Item position entries
— start —
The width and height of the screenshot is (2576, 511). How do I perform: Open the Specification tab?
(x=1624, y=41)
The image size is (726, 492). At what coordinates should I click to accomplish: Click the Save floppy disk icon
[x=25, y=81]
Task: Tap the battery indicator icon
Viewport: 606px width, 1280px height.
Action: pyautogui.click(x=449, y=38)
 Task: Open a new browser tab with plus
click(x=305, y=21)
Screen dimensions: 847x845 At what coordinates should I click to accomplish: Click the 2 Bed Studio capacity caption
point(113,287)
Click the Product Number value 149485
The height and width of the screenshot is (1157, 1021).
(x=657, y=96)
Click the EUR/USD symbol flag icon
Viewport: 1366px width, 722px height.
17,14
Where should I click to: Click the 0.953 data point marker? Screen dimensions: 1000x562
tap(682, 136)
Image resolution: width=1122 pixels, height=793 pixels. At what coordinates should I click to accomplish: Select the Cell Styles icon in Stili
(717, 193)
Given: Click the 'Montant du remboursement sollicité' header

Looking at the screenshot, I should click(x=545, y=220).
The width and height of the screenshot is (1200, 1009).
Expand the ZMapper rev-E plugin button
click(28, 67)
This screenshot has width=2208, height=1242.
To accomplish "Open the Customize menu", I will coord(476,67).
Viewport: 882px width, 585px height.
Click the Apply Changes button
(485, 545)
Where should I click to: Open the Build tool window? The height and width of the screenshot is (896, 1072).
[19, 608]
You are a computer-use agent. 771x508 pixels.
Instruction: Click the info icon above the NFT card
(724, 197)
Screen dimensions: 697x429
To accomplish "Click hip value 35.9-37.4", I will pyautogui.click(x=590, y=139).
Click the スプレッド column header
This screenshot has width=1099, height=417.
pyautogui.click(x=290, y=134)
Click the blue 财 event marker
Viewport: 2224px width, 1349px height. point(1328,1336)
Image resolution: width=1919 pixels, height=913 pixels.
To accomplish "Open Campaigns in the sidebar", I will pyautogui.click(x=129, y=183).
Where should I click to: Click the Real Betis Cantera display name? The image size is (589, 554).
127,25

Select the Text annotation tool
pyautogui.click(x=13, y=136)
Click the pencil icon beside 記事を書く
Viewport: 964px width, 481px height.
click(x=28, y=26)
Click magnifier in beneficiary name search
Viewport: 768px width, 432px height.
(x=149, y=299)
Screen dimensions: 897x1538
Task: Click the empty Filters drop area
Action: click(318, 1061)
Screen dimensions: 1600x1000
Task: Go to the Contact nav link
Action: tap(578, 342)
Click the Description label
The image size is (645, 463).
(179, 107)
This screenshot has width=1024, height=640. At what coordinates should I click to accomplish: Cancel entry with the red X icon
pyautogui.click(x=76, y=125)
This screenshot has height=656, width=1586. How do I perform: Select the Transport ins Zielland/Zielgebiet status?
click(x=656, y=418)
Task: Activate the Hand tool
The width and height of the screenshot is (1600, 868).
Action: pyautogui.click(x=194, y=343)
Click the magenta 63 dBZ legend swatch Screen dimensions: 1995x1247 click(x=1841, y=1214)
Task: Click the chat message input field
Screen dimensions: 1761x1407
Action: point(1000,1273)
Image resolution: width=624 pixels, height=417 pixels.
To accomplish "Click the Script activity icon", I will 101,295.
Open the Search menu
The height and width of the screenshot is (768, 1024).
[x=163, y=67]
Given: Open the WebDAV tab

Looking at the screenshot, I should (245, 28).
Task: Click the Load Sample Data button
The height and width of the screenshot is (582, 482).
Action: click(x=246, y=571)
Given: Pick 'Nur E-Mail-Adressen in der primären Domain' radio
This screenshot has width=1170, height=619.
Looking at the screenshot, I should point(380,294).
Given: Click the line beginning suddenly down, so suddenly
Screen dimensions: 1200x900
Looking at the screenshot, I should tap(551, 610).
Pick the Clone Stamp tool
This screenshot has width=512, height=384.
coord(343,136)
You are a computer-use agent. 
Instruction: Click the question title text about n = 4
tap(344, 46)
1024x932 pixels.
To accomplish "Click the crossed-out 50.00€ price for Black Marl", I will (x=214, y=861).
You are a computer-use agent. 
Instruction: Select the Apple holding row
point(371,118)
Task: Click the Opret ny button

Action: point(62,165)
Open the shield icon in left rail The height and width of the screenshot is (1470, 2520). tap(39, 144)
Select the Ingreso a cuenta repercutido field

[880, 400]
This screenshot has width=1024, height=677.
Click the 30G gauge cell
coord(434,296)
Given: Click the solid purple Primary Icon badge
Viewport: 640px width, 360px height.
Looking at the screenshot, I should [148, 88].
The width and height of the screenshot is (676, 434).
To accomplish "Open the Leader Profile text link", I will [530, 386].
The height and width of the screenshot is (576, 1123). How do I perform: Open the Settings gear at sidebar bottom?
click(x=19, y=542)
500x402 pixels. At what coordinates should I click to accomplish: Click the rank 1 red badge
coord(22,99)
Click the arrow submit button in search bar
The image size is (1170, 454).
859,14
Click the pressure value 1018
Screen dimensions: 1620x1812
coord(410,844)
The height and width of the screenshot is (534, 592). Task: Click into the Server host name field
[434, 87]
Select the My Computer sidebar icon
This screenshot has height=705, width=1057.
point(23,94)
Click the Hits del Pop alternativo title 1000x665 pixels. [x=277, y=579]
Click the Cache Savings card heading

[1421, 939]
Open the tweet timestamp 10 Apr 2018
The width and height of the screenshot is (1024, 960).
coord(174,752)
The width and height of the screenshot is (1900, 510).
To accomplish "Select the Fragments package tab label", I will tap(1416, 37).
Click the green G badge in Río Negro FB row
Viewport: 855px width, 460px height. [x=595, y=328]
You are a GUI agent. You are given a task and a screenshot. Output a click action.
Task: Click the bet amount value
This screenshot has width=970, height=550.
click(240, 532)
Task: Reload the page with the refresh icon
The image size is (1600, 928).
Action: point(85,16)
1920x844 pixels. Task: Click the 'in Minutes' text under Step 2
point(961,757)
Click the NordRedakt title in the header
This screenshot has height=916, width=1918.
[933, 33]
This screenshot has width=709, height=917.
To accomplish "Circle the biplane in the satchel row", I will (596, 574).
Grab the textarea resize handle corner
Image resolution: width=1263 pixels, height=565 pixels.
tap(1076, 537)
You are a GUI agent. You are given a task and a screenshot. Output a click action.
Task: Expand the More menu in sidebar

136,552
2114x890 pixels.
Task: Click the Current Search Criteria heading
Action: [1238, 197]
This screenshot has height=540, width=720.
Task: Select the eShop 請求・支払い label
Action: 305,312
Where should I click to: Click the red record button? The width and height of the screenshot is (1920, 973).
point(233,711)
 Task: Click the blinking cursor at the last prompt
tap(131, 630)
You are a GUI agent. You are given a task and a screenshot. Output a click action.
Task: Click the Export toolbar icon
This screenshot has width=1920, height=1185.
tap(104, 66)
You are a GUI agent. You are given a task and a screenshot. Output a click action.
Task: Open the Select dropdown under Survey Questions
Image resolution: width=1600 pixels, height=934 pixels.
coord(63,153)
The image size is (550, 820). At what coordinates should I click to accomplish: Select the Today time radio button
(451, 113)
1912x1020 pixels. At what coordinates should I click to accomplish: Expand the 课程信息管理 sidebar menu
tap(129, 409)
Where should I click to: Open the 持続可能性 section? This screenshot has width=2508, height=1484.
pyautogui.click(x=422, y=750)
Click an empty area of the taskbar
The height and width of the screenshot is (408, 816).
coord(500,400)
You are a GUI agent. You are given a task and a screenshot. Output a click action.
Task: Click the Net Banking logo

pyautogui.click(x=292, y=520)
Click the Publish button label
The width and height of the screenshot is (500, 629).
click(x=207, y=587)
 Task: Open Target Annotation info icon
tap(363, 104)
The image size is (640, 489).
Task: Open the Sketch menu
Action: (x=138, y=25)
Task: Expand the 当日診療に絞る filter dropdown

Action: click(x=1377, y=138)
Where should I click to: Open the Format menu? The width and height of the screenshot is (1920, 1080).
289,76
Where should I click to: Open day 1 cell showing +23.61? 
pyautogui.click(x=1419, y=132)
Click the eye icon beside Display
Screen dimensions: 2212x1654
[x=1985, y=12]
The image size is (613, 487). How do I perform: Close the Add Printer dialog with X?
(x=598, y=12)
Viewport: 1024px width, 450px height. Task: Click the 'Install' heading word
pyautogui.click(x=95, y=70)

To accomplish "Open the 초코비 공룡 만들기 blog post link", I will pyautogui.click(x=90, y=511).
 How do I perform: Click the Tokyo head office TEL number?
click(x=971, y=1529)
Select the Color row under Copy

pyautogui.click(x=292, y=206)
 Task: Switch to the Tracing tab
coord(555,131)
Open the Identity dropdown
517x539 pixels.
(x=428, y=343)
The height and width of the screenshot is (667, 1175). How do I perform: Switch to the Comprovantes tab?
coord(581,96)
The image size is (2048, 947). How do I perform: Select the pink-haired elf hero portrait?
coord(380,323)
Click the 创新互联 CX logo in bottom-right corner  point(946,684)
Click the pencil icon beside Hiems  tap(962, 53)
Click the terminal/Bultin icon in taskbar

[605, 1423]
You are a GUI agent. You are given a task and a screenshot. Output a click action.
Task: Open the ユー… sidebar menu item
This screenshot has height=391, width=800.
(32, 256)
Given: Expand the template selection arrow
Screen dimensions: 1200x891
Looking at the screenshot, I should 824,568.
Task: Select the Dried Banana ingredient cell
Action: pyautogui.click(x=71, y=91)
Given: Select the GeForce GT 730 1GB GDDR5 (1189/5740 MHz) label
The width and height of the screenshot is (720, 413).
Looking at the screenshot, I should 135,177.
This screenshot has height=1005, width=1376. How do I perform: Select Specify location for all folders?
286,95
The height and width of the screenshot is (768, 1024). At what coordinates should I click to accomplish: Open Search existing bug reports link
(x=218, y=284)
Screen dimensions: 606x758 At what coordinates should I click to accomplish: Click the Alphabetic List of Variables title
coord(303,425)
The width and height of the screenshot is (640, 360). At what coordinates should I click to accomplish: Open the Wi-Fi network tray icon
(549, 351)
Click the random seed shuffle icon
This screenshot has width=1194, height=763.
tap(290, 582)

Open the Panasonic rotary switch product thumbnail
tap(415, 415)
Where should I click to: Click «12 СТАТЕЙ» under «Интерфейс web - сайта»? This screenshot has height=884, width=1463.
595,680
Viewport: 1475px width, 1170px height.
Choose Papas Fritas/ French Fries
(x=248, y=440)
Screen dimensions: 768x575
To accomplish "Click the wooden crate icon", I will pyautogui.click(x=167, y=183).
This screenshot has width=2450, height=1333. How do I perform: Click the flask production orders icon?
— end —
EXERCISE OBJECTIVE
Copy, unchanged, the lines of the entries above from the line with "Image resolution: width=1122" through the line with "click(28, 67)", including both of those lines.

TASK RESPONSE
Image resolution: width=1122 pixels, height=793 pixels. At what coordinates should I click to accomplish: Select the Cell Styles icon in Stili
(717, 193)
Given: Click the 'Montant du remboursement sollicité' header

Looking at the screenshot, I should click(x=545, y=220).
The width and height of the screenshot is (1200, 1009).
Expand the ZMapper rev-E plugin button
click(28, 67)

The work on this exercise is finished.